#Lettera dalle Olimpiadi
- G.Sandra
- 2 mar
- Tempo di lettura: 3 min
Cosa ho imparato osservando le Olimpiadi da vicino

Care e cari professionisti delle Risorse Umane, leader, manager e responsabili di team,
forse anche voi avete guardato le Olimpiadi. Forse vi siete emozionati davanti a una partenza perfetta, a un recupero straordinario, a una medaglia conquistata dopo anni di sacrifici.
Io ho avuto la fortuna e il privilegio di viverle da vicino, da una posizione privilegiata, come volontaria.

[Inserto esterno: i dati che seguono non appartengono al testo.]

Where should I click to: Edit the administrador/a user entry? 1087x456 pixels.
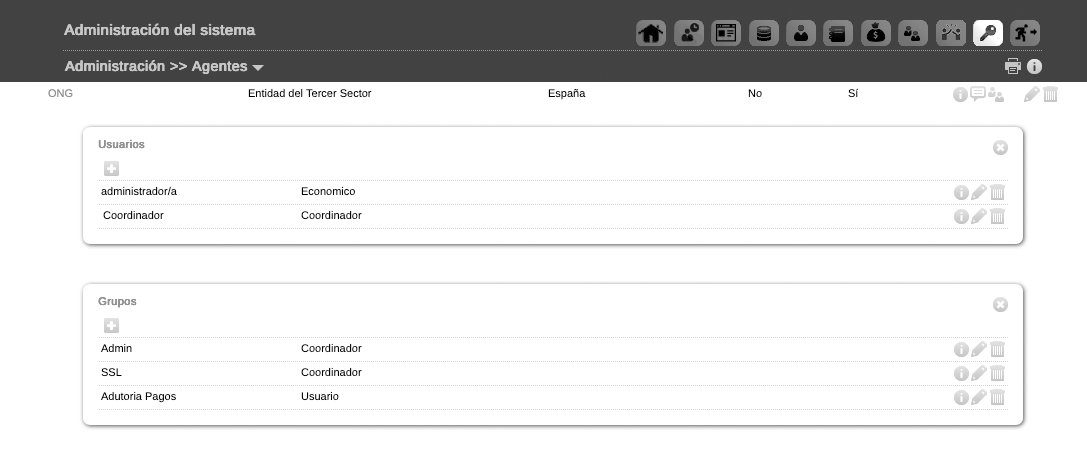(x=979, y=192)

Ho visto gli sguardi di quelle atlete e quegli atleti pochi minuti prima della gara: una concentrazione densa, quasi tangibile. Silenziosa. Ho visto la tensione trattenuta, la determinazione, il peso di anni di lavoro racchiuso in pochi istanti.
Ho visto anche la delusione. Quella composta, a volte invisibile al pubblico. Quella che arriva quando l’imprevisto cambia il risultato, quando la performance non corrisponde all’attesa.

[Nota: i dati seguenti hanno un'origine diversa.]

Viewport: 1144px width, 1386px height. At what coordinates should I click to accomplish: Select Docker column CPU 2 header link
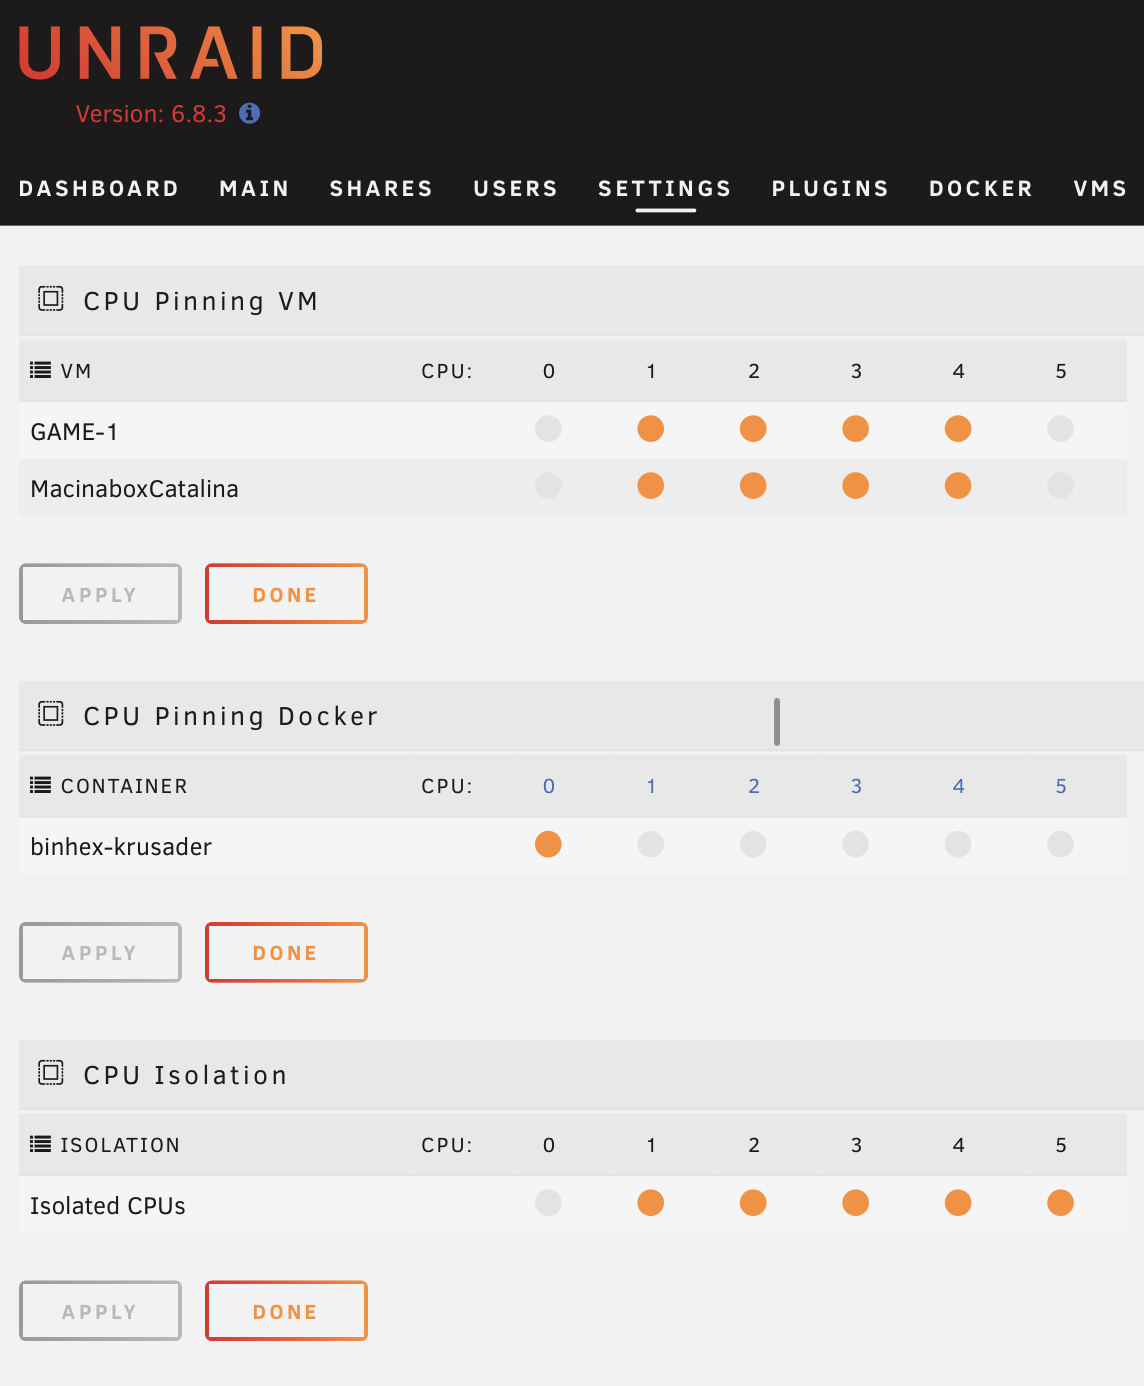[x=754, y=786]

E ho avuto la possibilità di parlare con chi lavora dietro le quinte: allenatori, preparatori, team medici, skiman. Persone che raramente salgono sul podio, ma senza le quali il podio non esisterebbe.

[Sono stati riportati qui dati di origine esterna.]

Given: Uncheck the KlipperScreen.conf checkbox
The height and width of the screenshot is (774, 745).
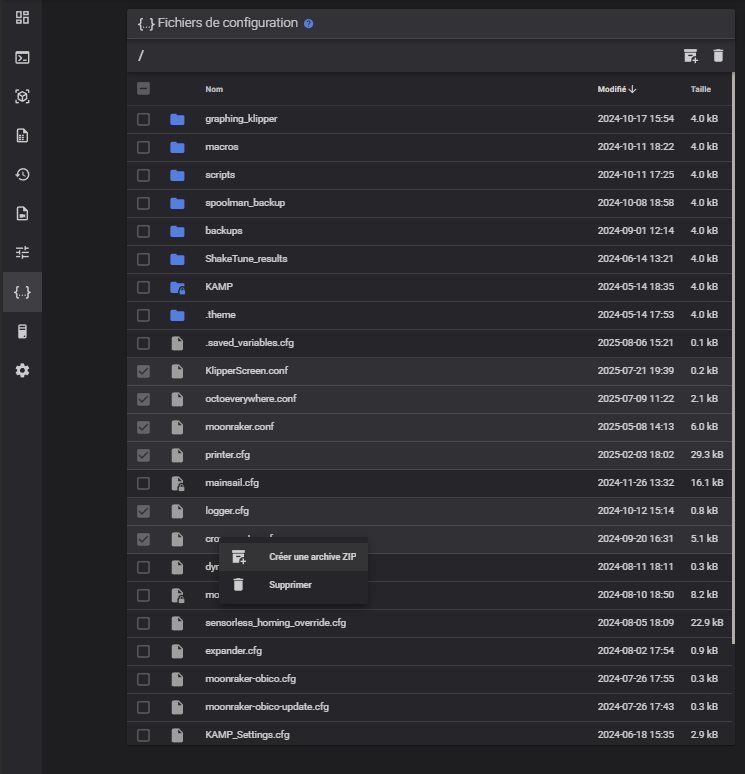Looking at the screenshot, I should (x=143, y=371).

Mi ha colpito una cosa più di tutte: il talento conta, ma è il sistema di relazioni, fiducia e supporto a farlo crescere davvero.
Dietro ogni performance olimpica non c’è solo un atleta. C’è una struttura che prepara, monitora, previene, adatta.
I team medici leggono segnali prima che diventino infortuni. Gli allenatori calibrano i carichi. Gli psicologi e i coach lavorano sulla tenuta mentale. E poi ho scoperto gli skiman, persone prevalentemente nell'ombra ma con un ruolo fondamentale: analizzano temperatura, umidità, struttura della neve per scegliere la sciolina più adatta. I primi ad arrivare, gli ultimi ad andarsene. Fanno test comparativi per ridurre l’attrito di pochi millimetri. Perché quei millimetri possono valere centesimi e fare la differenza.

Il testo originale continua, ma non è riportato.